### Goal of the exercise
Starting with the line that contains "Instruction: Select the 3 oz / 90 ml size", give again exactly and only each line through the end of the records; include the last line and exclude pictures.

### Entries taken from a collection

§

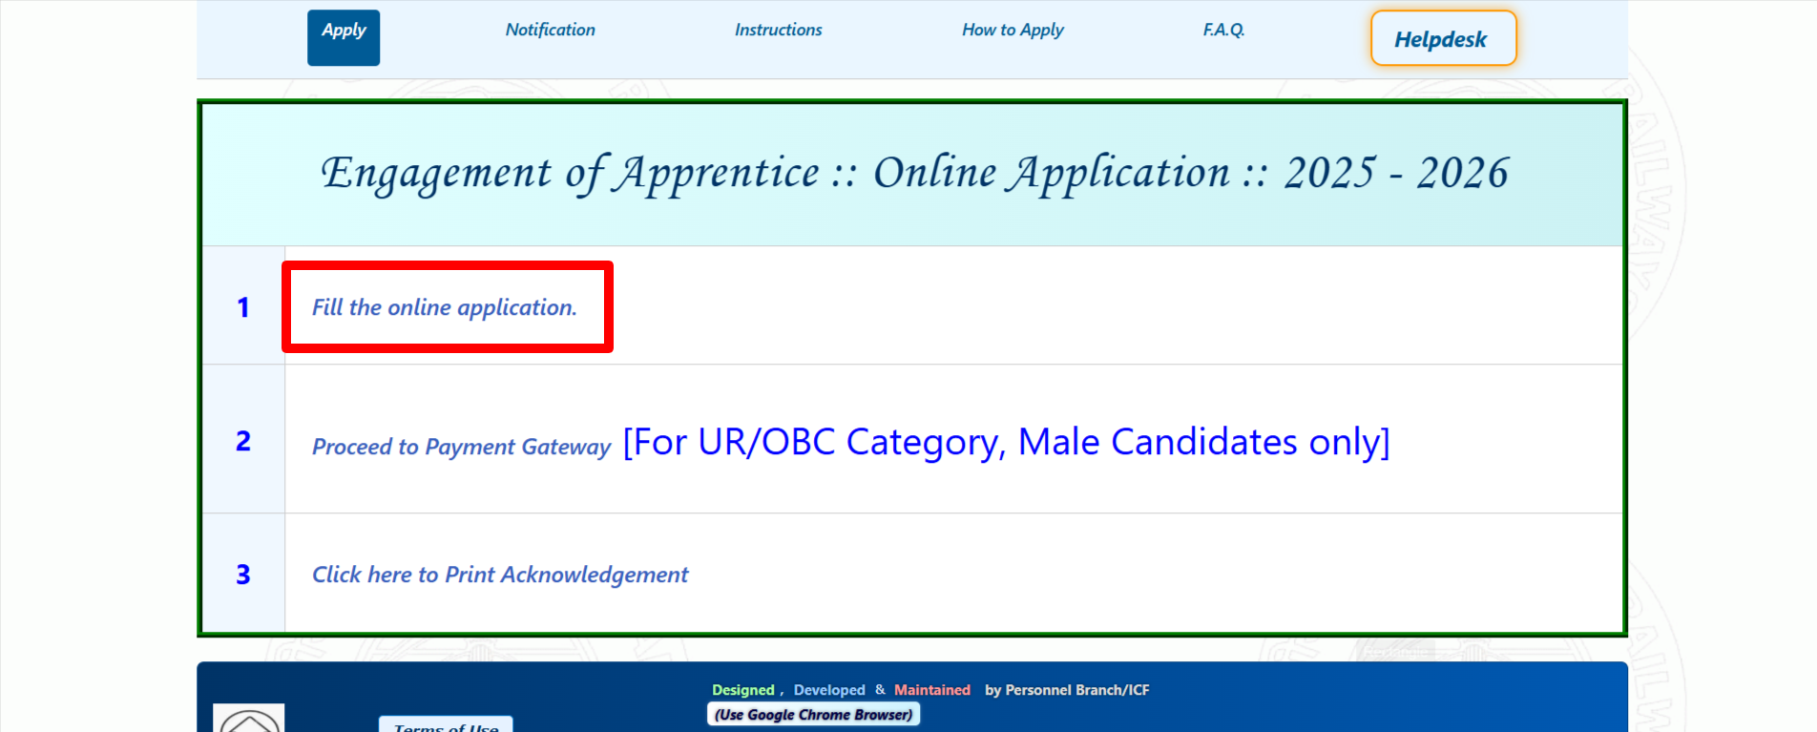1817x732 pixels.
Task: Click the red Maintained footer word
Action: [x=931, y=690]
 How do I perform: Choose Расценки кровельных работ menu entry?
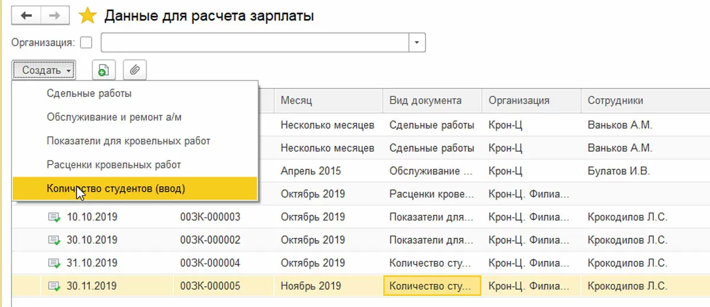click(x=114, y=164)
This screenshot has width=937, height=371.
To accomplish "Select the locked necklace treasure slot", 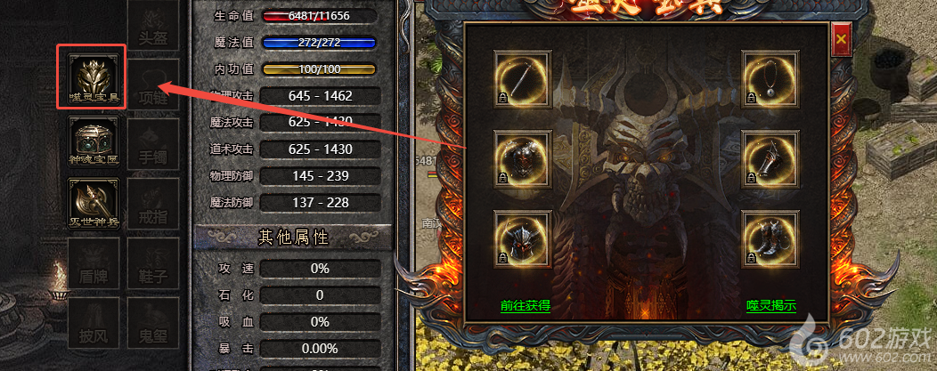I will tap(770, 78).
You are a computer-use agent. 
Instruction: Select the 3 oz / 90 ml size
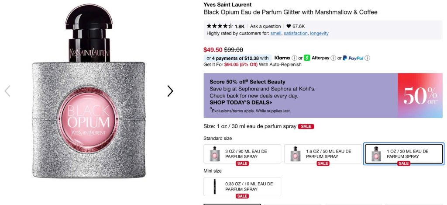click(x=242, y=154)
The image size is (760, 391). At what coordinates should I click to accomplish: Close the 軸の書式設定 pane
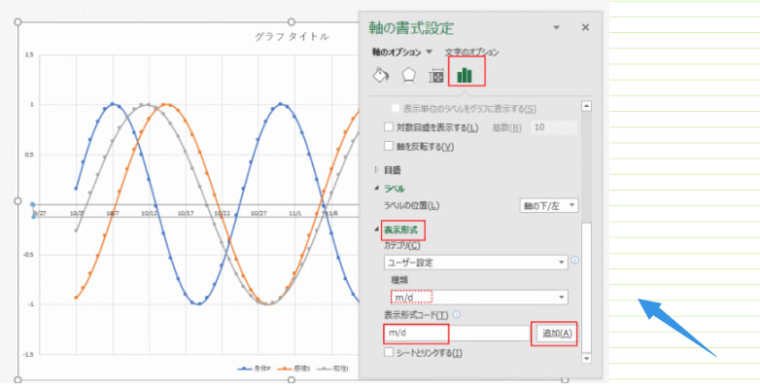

§

### Your solution
Instruction: Select the 3 oz / 90 ml size
click(x=242, y=154)
The image size is (760, 391). At what coordinates should I click to accomplish: Close the 軸の書式設定 pane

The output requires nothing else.